Re-imagining genetic variation

By Razib Khan | September 26, 2012 12:39 am

To the left is a PCA from The History and Geography of Human Genes. If you click it you will see a two dimensional plot with population labels. How were these plots generated? In short what these really are are visual representations of a matrix of genetic distances (those distances being general FST), which L. L. Cavalli-Sforza and colleagues computed from classical autosomal markers. Basically what the distances measure are the differences across populations in regards to their genetics. The unwieldy matrix tables can be visualized as a neighbor-joining tree, or a two dimensional plot as you see here. But that’s not the end of the story.

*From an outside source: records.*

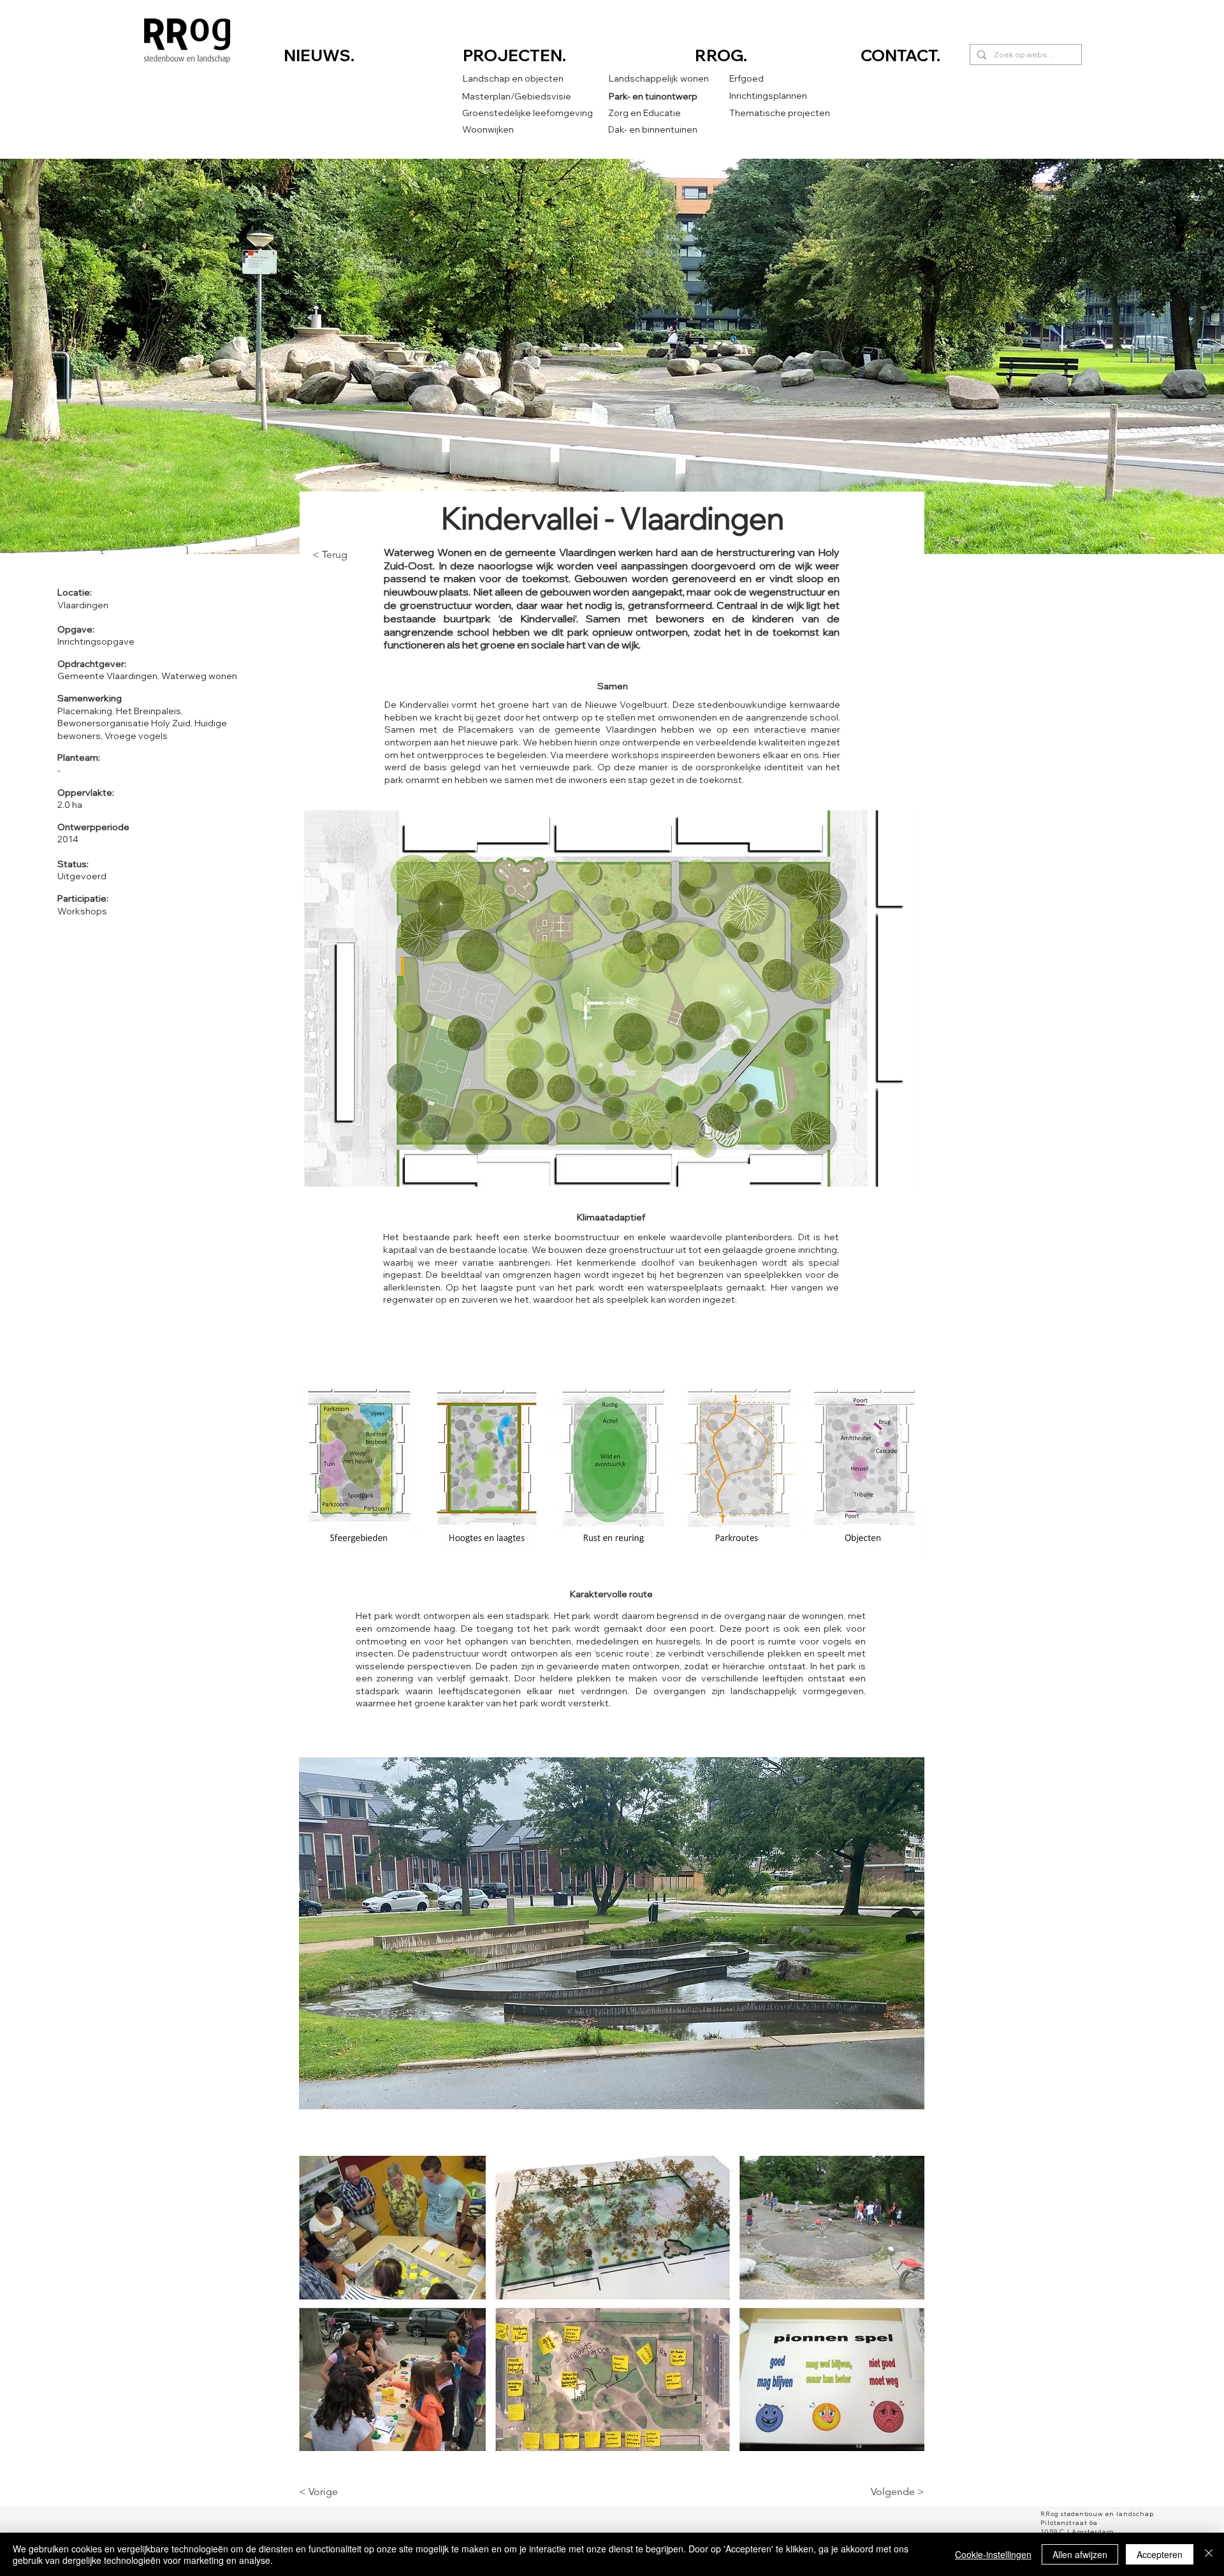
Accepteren (1160, 2554)
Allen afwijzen (1080, 2554)
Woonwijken (488, 129)
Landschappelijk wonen (659, 78)
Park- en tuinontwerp (653, 96)
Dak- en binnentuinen (652, 129)
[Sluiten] (1208, 2554)
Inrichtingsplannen (768, 95)
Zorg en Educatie (644, 113)
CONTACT (898, 55)
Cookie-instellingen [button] (993, 2554)
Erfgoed (746, 78)
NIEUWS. (319, 55)
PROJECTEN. (514, 55)
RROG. (722, 55)
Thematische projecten (779, 113)
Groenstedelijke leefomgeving (527, 113)
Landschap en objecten (513, 78)
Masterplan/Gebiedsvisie (516, 96)
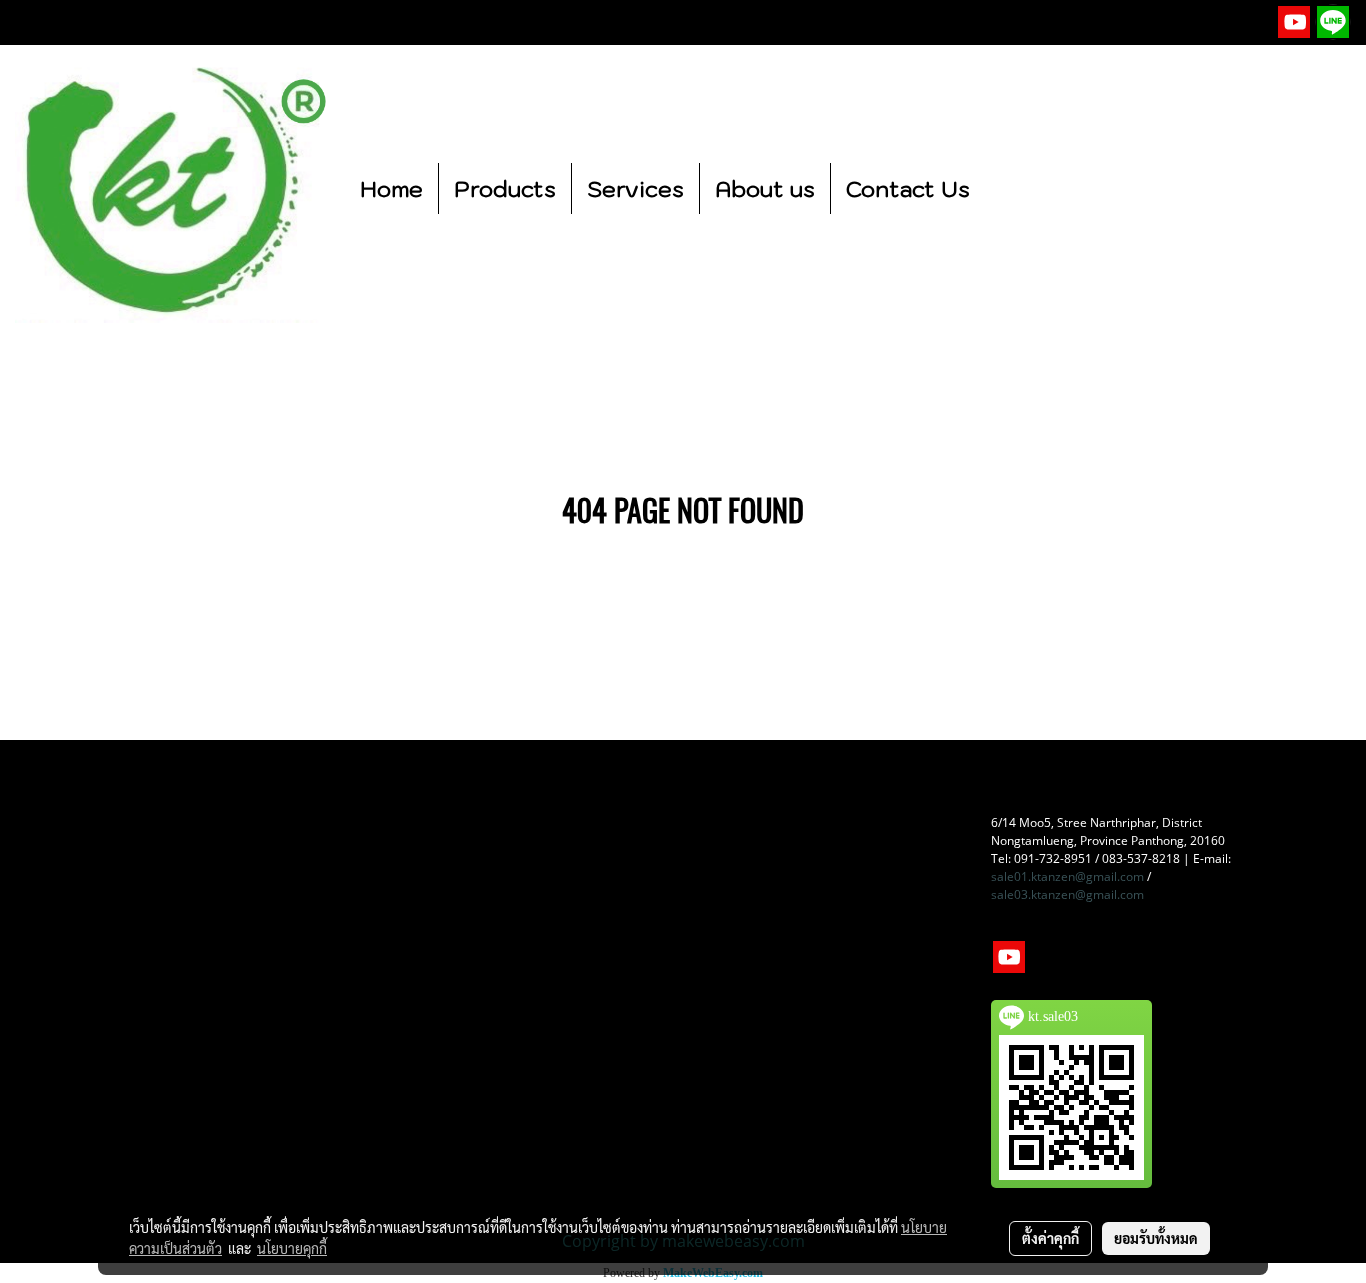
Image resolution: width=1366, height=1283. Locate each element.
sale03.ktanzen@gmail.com (1067, 894)
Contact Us (908, 188)
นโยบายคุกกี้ (292, 1248)
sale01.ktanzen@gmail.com (1067, 876)
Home (391, 188)
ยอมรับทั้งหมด (1156, 1238)
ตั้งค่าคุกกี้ (1050, 1238)
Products (505, 188)
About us (765, 188)
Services (635, 188)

In the past ten years with high density SNP-chip arrays instead of just representing the relationship of populations, these plots often can now illustrate the position of an individual (the methods differ, from components analysis or coordinate analysis, to multi-dimensional scaling, but the outcomes are the same).

 

 For example, the famous genetic map of Europe. Here you see the colors representing nationalities, and centroid positions of the populations as well as individuals. In this manner you can take into population genetic variation in a gestalt fashion. Nevertheless, these still leave something to be desired. They are precise and powerful, but they lack a certain elegance due to their scatter. When you have over a dozen color schemes, and overlapping populations, these are not minor matters. Additionally, the human eye is often not well tuned to note the finer gradients of density difference.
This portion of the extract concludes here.